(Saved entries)
::::::::
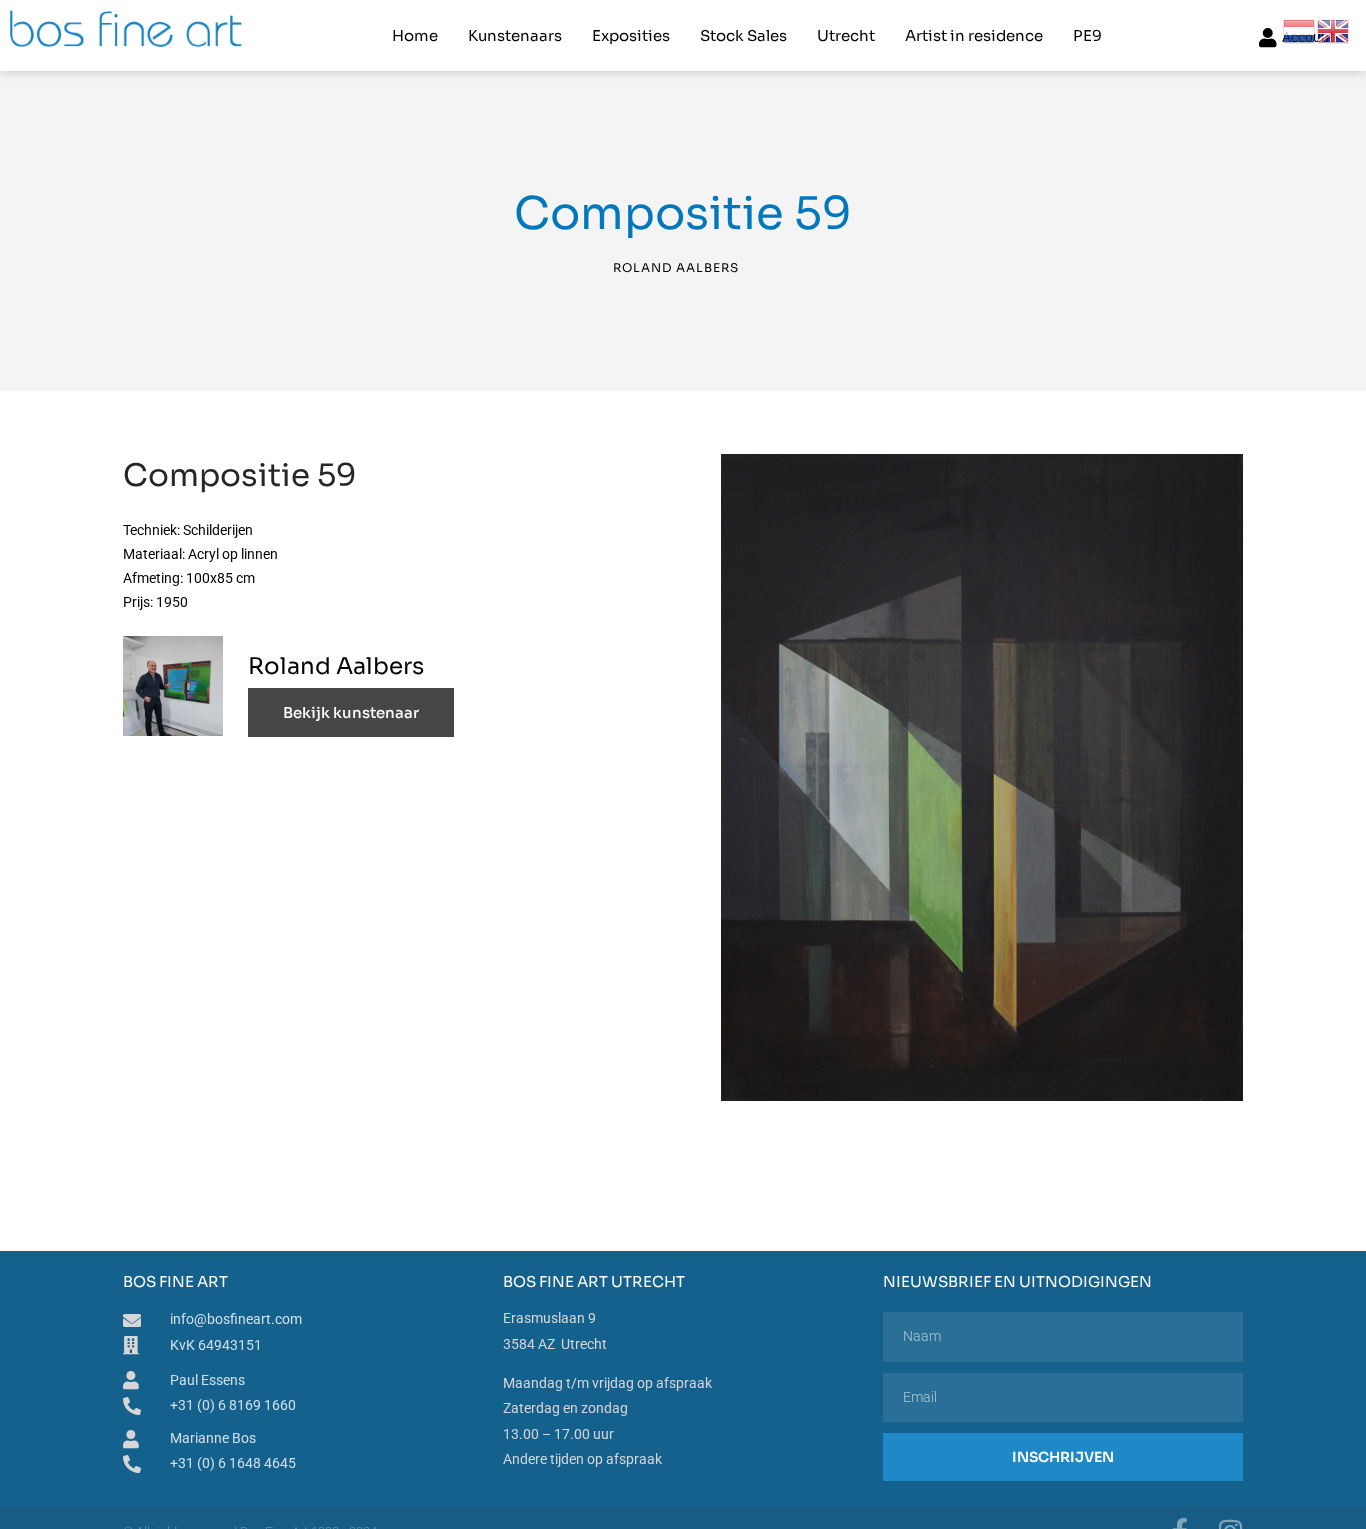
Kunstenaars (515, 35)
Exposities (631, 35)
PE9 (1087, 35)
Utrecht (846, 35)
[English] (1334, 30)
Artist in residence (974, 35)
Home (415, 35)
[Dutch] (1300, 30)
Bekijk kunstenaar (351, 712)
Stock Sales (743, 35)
::::::::
▸ EXERCISE
Please output each line above exactly and omit all images.

▸ SOLUTION TO THIS TASK
Kunstenaars (515, 35)
Exposities (631, 35)
PE9 (1087, 35)
Utrecht (846, 35)
[English] (1334, 30)
Artist in residence (974, 35)
Home (415, 35)
[Dutch] (1300, 30)
Bekijk kunstenaar (351, 712)
Stock Sales (743, 35)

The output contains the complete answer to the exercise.